Seçilen metin.
────────

Ökkeş Ağaoğlu

Ökkeş Ağaoğlu

2015’te Kılıçdaroğlu Ve Bahçeli’den Bir Şey Beklemeyin!..

BÜTÜN esnaf ve sanatkârlar Yeni Yılın girmesiyle şansı yakalamanın rüyasına girmiş durumda. Bu rüya nereye kadar gider pek bilinmez ama, bilinen tek şey; Türkiye’nin nereye gittiğidir.
Düşünebiliyor musunuz, Türkiye Cumhuriyeti, ulusunun da aynı adı taşımasıyla yeni bir devlet olmuş ve filizlerini gençlerle birlikte adını tarihe kazımış bir ulus. Bu ulusun bütün beklentisi her zaman bağımsızlığın ve demokrasinin Anadolu topraklarında yeşermesi için olağanüstü çalışmasıydı. Hatta savaşlarda canlarını seve seve veren bir ulusun torunları olarak aynı duyguları taşıyoruz.
Fakat nedense son günlerdeki gelişmeler ve Anadolu insanımızın girdiği zor günler birkaç televizyona yansıyordu. Bu yansımanın bedelini bağımsız bir Türk ulusunun ödeyeceği gerçeği olduğu kadar... Getirisinin de ise hiç olmamasıydı.

– “Bedel nedir?” denilirse... Elbette ki topraklarımızın tehlike çanları çalmasıdır. Bu tehlikeyi yaratan emperyalist düşünceler, maalesef Anadolu topraklarımızda cirit atıyor. Yani işin içinde, BOP denilen Amerikan’vari bir sinsi planın topraklarımızı rahatsız etmesi yatıyor.

– “Peki bu planları yok etmenin derecesi ve zarureti nedir?” diye sorarsanız... Elbette ki bağımsızlık savaşı ve ulusun cumhuriyet karakterine sahip çıkmasıdır. Ama nedense bugünlerde bu yapılamıyor. Yapılamadığı gibi, gün geçmiyor ki Doğu Anadolu’da olaysız bir gün dahi geçsin. Anadolu topraklarımızda çok tehlikeli gelişmeler yaşandığı halde ulusumuzun ekonomik olumsuzluk içinde hapsedilmesi, Türk insanının önünü görememesini oluşturuyor. Bu da haliyle ekonominin ve tehlikeli siyasi oyunların görülmesini engelliyor. Zaten kime sorsanız, herkes bu konuda şu düşünceye sahip olmakta:

– “Önümüzdeki Yeni Yıl bize inşallah hayırlı ve uğurlu gelir. Devletim ve milletim eski eziyetleri çekmez inşallah.” Evet, Türkiye toprakları üzerinde yaşayan insanların beklentisi hep bu yönde. Çünkü ekonomik alanda durum gittikçe zorlaşmakta.

────────

Alıştırma koşulları.
(A) Türkiye'nin gidişatı üzerine yazıyı iki cümleyle özetleyin.
(B) Türkiye'nin gidişatı üzerine yazının bir sonraki bölümünü, son cümleden sonrasından başlayarak tamamlayın.

Veri bölümü.
────────

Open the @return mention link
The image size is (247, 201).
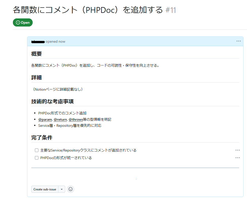tap(60, 119)
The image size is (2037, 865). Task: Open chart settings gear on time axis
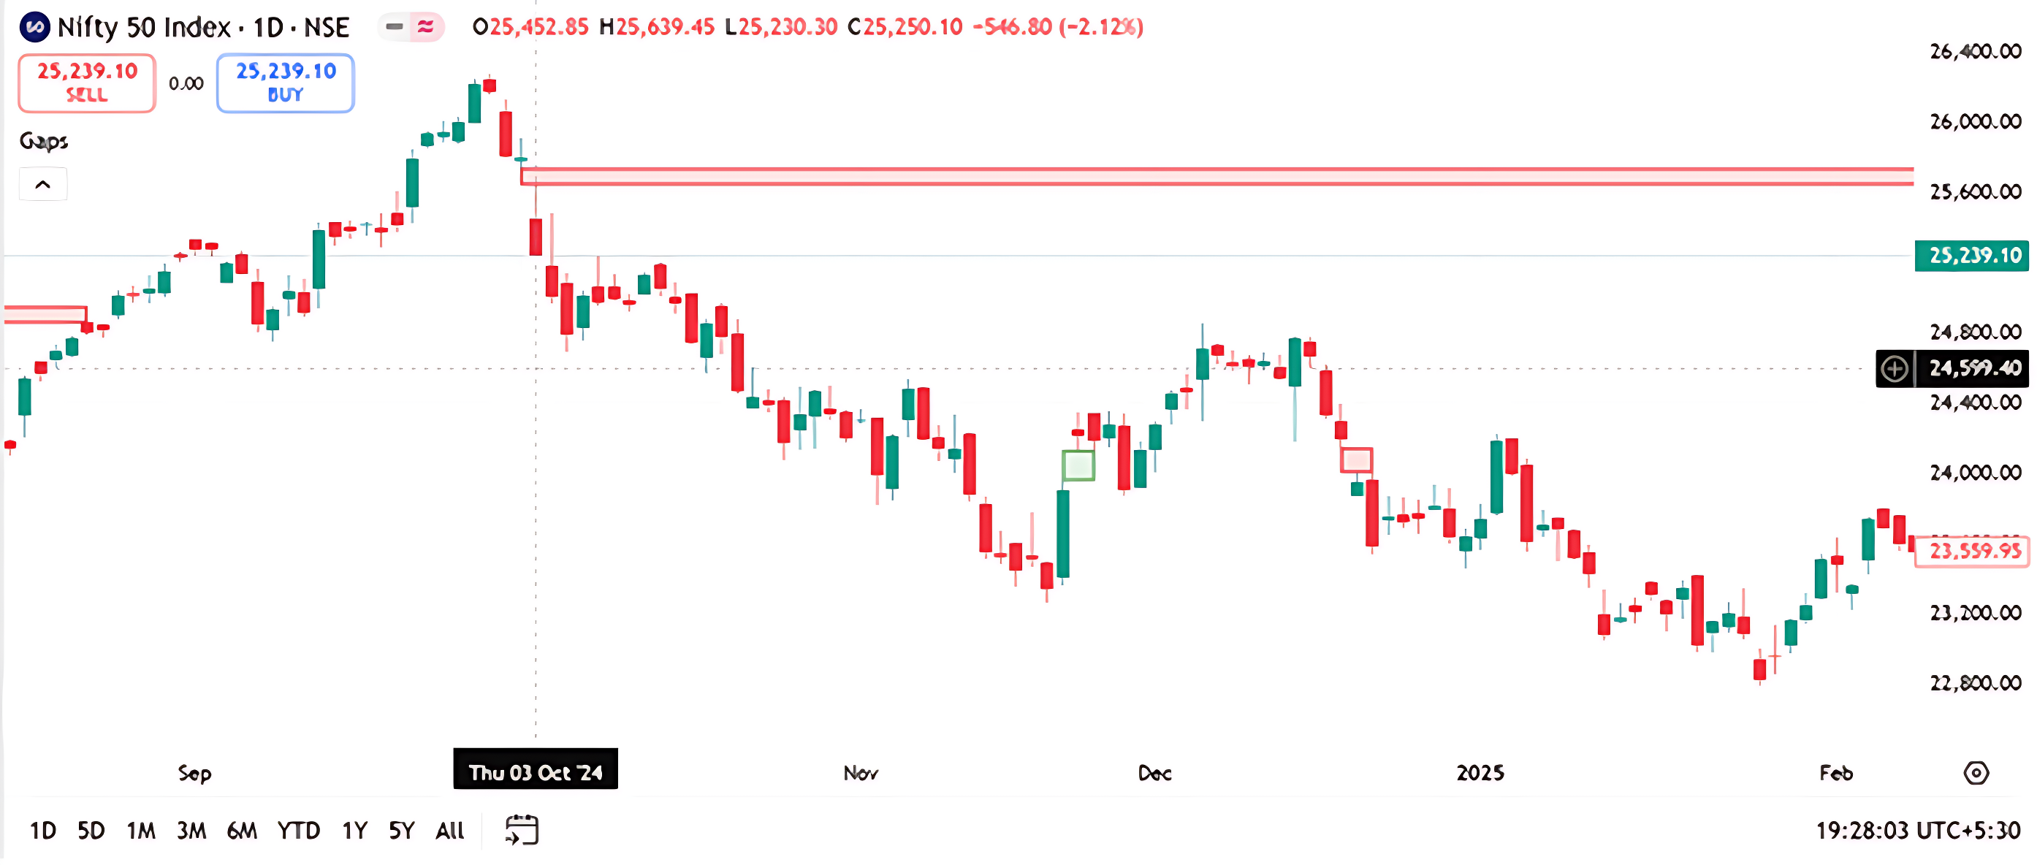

────────

Beklenen çıktılar.
(A) Yazı, esnaf ve sanatkârların yeni yılda şans beklediğini belirttikten sonra, bağımsızlık ve demokrasi için çalışmış bir ulusun torunlarının bugün BOP denilen Amerikan'vari bir planla Anadolu topraklarında dolaşan emperyalist tehlikeyle karşı karşıya olduğunu ileri sürüyor. Doğu Anadolu'da olaysız bir gün bile geçmediğini, ekonomik sıkıntının Türk insanının önünü görmesini engellediğini ve halkın yeni yılın hayırlı, uğurlu gelmesini umduğunu anlatıyor.

(B)
1– İşsizlik had safhayı bulmakta.
2– Emeklilikteki beklentiler ve her yıl değişen kanun hükmündeki kararnameler insanlarımızın dayanma gücünü ve direncini kırmakta.
3– Ev alabilmenin hayali gittikçe yerini derin bir ummutsuzluk boşluğuna bırakmakta.
4– Bankalara olan borçlanmalar katlanarak her yıl devasa boyutlara ulaşmakta.
5– Çarşı - pazar ekonomisi pahalılık zirvesini kimseye bırakmamakta.
6– Emekli dul ve yetimlerin alım gücü her gün eriyerek umutlarını söndürmekte.
7– Dövizin ateşi bir türlü söndürülememekte.
8– İhracat gittikçe zorlaşmakta.
9– Yanlış politikaların ülkemizi ithal ürünlerin zengini haline getirmekte...
10– Anadolu insanımızın her gün korku ve gerginlik içinde yaşamasıyla kepenklerini kaplı tutması... İşte tüm bunları yaşayan Türk insanı, topraklarında yaşanan olumsuzlukların bedelini “Nasıl ödeyeceğim?” düşüncesiyle yaşamakta.

KILIÇDAROĞLU VE BAHÇELİ’NİN YAPTIĞI SİYASETTEN VATANDAŞLAR ASLA MEMNUN DEĞİL VE ONLARDAN BİR ŞEY DE BEKLEMİYOR!..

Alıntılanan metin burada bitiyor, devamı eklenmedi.